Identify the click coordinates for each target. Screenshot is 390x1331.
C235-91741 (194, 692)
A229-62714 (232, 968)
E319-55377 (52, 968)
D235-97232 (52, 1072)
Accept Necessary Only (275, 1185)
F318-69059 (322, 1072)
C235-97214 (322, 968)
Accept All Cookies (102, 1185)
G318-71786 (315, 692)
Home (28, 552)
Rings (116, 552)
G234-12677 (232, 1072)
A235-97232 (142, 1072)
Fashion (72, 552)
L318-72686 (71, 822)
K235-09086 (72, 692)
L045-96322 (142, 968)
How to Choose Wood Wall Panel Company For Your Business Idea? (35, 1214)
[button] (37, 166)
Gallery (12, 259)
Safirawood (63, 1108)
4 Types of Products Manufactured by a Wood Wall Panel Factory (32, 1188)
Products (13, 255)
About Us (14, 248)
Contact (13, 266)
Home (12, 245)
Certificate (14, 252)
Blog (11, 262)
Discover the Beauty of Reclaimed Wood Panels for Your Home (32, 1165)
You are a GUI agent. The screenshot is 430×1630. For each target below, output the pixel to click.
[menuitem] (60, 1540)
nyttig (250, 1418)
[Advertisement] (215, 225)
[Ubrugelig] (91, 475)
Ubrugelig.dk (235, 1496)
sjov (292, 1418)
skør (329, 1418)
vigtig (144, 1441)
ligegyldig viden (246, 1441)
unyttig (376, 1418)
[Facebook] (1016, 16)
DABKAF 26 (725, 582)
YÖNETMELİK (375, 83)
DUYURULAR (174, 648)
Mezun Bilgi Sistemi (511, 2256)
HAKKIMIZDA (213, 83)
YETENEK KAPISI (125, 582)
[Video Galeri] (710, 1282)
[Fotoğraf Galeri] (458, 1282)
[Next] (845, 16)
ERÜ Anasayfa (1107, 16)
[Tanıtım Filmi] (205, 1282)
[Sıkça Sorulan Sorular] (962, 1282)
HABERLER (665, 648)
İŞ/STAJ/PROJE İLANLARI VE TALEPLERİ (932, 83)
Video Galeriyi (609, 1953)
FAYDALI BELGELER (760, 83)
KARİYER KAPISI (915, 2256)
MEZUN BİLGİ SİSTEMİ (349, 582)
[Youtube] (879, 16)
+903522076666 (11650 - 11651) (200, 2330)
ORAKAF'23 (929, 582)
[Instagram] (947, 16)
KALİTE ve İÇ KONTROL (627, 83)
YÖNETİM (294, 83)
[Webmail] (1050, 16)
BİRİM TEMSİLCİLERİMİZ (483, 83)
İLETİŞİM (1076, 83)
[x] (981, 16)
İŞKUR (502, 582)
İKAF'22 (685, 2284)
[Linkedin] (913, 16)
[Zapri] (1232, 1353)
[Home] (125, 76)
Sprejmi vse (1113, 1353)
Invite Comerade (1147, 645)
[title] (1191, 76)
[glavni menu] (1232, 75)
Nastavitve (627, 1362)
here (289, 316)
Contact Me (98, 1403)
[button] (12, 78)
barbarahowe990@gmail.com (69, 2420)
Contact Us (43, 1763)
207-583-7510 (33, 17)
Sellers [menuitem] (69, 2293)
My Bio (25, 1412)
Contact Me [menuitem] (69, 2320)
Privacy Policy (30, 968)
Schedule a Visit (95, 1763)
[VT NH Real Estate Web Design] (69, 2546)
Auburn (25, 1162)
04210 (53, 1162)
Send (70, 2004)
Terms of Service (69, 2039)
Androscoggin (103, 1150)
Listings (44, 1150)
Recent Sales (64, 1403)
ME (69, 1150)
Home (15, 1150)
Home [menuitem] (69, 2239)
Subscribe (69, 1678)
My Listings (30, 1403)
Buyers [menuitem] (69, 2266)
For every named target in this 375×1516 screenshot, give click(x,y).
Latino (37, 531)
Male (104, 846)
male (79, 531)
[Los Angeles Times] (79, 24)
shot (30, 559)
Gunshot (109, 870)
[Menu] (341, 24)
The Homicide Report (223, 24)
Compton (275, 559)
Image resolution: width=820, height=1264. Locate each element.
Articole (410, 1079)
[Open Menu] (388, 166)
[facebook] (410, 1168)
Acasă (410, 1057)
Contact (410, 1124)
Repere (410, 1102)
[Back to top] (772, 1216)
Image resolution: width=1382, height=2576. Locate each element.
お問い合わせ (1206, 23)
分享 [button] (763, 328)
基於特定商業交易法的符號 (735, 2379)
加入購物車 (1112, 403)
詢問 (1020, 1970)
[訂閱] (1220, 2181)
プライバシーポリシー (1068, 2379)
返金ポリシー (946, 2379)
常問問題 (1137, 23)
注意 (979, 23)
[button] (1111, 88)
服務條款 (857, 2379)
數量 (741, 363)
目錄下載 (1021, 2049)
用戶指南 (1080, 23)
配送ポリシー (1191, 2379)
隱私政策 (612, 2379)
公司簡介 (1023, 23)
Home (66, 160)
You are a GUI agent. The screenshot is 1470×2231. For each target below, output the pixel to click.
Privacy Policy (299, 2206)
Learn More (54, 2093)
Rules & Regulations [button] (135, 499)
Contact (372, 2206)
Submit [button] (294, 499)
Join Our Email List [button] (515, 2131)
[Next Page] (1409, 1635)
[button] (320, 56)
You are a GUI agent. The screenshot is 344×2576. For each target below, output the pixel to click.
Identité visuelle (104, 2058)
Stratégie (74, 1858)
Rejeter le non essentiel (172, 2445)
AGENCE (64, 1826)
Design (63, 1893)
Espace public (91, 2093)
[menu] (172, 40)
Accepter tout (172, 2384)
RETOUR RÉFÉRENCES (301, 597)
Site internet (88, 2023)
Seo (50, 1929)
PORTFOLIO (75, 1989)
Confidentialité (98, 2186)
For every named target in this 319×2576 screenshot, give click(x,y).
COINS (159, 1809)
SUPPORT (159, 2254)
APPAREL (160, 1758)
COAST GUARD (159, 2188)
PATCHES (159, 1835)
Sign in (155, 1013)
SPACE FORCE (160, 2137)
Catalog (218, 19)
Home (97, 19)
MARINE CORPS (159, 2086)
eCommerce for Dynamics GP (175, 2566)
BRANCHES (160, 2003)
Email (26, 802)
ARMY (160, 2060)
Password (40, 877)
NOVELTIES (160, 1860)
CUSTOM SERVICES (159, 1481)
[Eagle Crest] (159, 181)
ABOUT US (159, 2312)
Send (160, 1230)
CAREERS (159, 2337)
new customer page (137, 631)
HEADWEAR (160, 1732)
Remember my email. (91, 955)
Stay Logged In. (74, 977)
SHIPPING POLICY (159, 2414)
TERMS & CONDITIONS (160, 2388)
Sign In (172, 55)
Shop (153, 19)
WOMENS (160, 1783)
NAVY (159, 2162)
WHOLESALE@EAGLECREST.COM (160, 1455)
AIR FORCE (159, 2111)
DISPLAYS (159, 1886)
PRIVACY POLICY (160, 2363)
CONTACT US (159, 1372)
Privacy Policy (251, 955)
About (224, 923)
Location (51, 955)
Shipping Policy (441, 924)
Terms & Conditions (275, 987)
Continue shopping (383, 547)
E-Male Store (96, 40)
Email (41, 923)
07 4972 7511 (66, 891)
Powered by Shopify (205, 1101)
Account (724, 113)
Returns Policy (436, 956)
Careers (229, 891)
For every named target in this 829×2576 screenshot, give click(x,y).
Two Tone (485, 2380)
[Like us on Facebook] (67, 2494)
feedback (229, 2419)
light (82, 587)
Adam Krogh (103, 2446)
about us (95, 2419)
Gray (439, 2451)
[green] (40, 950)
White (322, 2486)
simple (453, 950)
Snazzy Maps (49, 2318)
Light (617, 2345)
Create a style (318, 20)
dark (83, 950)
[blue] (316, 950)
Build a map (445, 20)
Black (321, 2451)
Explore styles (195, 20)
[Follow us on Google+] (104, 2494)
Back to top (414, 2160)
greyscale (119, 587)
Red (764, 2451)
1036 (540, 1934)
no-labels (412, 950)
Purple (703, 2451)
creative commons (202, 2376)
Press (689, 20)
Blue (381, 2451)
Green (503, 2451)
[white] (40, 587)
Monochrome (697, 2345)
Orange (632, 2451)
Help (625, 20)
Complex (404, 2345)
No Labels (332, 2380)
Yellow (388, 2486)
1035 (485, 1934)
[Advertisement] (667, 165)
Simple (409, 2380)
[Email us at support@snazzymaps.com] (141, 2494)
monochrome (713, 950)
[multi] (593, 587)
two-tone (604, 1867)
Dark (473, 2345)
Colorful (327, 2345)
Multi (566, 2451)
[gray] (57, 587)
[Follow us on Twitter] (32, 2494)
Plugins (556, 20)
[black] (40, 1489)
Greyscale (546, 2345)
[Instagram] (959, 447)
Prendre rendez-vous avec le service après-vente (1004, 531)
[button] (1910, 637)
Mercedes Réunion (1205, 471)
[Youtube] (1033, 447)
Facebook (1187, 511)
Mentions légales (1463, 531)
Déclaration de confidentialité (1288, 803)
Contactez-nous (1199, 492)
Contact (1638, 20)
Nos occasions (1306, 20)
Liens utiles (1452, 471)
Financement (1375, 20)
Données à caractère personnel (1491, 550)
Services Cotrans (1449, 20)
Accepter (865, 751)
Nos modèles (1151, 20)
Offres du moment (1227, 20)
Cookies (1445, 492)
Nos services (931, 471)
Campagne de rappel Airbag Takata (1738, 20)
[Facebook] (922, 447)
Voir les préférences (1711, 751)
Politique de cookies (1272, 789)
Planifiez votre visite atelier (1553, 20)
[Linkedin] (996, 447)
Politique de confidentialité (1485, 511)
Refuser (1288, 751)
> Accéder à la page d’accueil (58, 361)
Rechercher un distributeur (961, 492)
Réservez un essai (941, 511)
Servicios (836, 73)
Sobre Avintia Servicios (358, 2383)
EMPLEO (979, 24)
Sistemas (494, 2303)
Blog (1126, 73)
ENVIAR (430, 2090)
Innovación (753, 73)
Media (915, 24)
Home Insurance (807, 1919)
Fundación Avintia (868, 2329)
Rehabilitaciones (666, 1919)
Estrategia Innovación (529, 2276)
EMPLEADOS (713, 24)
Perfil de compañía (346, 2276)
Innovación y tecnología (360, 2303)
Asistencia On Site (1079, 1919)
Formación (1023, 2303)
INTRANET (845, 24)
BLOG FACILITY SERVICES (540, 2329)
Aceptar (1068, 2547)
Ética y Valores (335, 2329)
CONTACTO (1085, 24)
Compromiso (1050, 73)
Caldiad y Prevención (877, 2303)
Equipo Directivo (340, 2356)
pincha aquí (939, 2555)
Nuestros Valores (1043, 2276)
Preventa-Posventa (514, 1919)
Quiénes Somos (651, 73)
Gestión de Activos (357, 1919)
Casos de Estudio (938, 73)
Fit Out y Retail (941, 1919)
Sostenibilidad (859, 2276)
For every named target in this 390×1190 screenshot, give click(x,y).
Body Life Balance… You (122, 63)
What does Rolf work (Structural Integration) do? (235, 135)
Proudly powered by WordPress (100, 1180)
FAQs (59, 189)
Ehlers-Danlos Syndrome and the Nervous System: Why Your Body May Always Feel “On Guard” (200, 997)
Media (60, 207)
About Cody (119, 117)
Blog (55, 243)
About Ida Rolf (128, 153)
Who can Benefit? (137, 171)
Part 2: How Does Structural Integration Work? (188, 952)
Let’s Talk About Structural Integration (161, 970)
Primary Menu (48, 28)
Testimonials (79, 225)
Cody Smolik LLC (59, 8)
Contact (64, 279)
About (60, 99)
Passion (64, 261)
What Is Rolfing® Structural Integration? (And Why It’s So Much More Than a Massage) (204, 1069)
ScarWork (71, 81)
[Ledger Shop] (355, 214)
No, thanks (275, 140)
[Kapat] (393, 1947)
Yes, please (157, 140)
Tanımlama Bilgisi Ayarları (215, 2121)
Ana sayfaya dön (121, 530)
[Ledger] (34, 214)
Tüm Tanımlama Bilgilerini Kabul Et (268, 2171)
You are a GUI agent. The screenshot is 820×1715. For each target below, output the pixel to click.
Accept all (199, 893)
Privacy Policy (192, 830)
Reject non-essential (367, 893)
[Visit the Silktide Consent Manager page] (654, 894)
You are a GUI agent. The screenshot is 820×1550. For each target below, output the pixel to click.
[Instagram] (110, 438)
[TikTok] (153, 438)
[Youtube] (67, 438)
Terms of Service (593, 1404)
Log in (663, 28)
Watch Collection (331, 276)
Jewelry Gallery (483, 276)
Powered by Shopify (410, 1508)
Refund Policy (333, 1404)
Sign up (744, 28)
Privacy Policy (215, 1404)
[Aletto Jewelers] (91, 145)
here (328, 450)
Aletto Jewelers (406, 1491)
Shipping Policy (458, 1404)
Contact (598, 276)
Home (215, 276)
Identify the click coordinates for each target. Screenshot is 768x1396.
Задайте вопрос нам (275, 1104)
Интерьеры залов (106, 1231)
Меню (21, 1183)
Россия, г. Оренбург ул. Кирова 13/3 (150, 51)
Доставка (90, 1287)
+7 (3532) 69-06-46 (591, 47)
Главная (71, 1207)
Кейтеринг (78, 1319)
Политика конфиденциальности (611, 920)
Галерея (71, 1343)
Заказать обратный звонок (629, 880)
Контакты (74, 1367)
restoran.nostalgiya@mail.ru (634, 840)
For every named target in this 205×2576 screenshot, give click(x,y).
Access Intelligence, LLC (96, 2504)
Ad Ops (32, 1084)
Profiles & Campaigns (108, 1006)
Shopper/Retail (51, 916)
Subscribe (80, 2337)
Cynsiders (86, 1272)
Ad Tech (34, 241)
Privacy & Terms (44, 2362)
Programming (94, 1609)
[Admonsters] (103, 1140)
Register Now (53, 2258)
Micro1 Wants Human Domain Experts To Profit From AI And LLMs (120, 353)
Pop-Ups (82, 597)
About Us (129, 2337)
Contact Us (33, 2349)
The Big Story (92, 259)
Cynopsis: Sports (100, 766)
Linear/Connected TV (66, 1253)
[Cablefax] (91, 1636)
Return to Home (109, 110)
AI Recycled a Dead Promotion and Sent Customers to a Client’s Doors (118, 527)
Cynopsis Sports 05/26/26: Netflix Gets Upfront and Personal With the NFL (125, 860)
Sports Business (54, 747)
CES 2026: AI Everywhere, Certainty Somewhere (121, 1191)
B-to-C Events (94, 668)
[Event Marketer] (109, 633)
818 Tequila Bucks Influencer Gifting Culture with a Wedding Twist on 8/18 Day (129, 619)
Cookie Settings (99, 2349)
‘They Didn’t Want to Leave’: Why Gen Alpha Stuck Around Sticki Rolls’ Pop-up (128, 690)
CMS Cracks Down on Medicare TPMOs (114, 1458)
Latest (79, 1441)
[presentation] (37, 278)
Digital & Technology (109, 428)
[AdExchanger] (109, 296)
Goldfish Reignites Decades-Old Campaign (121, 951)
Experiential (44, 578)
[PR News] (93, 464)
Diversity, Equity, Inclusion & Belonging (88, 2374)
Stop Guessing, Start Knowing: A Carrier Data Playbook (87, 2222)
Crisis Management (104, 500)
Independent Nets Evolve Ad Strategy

----------

— WHAT NEEDS TO BE DONE —
Beginning with the line holding "Testimonials (79, 225)" and ending with the line holding "Tanımlama Bilgisi Ayarları (215, 2121)", write out the stretch of material above exactly; add no further lines.

— THE COMPLETED TASK —
Testimonials (79, 225)
Cody Smolik LLC (59, 8)
Contact (64, 279)
About (60, 99)
Passion (64, 261)
What Is Rolfing® Structural Integration? (And Why It’s So Much More Than a Massage) (204, 1069)
ScarWork (71, 81)
[Ledger Shop] (355, 214)
No, thanks (275, 140)
[Kapat] (393, 1947)
Yes, please (157, 140)
Tanımlama Bilgisi Ayarları (215, 2121)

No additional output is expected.